• betalen voor eigen werk?

    Open Access hard tegen hard


    Is het tijdschrift The Lancet volgend jaar nog toegankelijk voor Nederlandse wetenschappers? Het zou maar zo kunnen van niet. De onderhandelingen tussen de universiteiten en uitgever Elsevier zitten muurvast.
    in het kort

    Wetenschappelijke uitgevers verdienen bakken met geld, terwijl de inhoud van hun tijdschriften gratis wordt geleverd door universitaire weten­schappers.

    Om de tijdschriften te kunnen lezen, moeten universiteiten forse bedragen betalen.

    Met Open Access bieden uitgevers de mogelijkheid om een artikel vrij toegankelijk te maken, maar ook dat kost geld.

    In 2024 moet al het Nederlands onderzoek dat met publiek geld is gefinancierd vrij toegankelijk zijn. Daardoor is Open Access sinds 2013 bezig aan een opmars.

    De VSNU wilde dit jaar alleen nieuwe afspraken maken met uitgevers die ‘duidelijke stappen’ zetten om artikelen open te stellen.

    Diverse uitgevers stelden zich meewerkend op, maar Elsevier vraagt te hoge abonnementskosten en extra geld voor Open Access, zegt de VSNU.

    De VSNU dreigde in juli de levering van artikelen aan Elsevier te boycotten.

    In september kondigden de uitgever en VSNU aan de onderhandelingen weer te openen.

    volledige versie

    Leestijd: 9 minuten (1466 woorden)

    Het zit ze niet lekker, de wetenschappers, de bestuurders, de bibliothecarissen van de universiteiten. De wetenschappelijke tijdschriften – Science, Nature, The Lancet en nog duizenden andere titels – verdienen bakken met geld. Hun winstmarges zijn meer dan riant – Elsevier had vorig jaar een winstmarge van 37 procent, blijkt uit hun eigen jaarcijfers – en de abonnementsprijzen gaan elk jaar omhoog. Maar de inhoud? Die leveren de universiteiten. Gratis en voor niets.

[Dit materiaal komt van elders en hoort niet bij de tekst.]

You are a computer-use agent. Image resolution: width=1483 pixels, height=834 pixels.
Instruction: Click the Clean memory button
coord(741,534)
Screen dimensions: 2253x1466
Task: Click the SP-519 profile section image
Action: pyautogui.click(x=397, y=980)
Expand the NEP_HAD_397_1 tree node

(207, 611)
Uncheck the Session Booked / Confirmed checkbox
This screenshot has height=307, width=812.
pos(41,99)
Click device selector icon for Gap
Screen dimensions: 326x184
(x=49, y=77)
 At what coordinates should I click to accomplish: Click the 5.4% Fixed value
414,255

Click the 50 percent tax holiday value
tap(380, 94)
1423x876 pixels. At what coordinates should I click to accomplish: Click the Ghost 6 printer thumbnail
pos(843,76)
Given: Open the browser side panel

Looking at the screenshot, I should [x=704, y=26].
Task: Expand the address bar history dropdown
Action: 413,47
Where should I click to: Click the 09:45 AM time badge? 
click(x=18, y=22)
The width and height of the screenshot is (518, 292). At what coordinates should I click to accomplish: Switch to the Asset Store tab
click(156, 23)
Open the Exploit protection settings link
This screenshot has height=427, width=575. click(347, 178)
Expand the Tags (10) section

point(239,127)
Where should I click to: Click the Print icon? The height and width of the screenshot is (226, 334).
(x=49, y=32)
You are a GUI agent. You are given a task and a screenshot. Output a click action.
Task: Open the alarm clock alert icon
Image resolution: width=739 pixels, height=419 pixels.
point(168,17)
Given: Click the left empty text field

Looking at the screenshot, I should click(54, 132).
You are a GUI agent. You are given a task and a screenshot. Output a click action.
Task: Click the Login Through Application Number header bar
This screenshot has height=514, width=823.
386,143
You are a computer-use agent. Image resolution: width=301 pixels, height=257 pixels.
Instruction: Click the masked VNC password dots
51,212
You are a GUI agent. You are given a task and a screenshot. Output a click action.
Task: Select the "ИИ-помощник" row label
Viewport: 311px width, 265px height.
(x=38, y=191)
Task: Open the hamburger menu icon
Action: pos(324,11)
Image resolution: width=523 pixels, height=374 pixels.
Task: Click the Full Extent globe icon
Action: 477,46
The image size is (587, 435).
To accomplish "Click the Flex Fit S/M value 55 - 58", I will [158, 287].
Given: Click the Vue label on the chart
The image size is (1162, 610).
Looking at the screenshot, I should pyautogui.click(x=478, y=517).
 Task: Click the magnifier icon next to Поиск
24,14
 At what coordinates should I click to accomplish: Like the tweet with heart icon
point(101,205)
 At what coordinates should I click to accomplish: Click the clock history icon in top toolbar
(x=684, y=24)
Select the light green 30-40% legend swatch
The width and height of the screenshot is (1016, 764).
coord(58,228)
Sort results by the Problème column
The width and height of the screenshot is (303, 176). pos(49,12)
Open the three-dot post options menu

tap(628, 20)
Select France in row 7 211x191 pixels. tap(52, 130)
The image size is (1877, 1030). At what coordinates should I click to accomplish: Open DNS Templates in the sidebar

    ‘Wij produceren de kennis, we consumeren het. We zouden het in eigen beheer moeten produceren. Waarom zou daar een zakenpartner tussen moeten zitten?’ zegt hoogleraar taalkunde Jan-Wouter Zwart van de RUG.

    Publiek geld

    Wetenschappers doen immers onderzoek met publiek geld. Ze schrijven de artikelen, zitten in de redacties van de tijdschriften, beoordelen het werk van vakgenoten via peer reviews. Daar krijgen ze geen geld voor ‘en dat hoeft ook niet’, zoals astronome Amina Helmi haastig benadrukt. Maar om die artikelen vervolgens terug te kunnen lezen, moeten de universiteiten grote bedragen aan abonnementsgelden betalen. En dat steekt. ‘Ze lijken te denken dat hun services onmisbaar zijn’, zegt bestuursvoorzitter Sibrand Poppema van de RUG.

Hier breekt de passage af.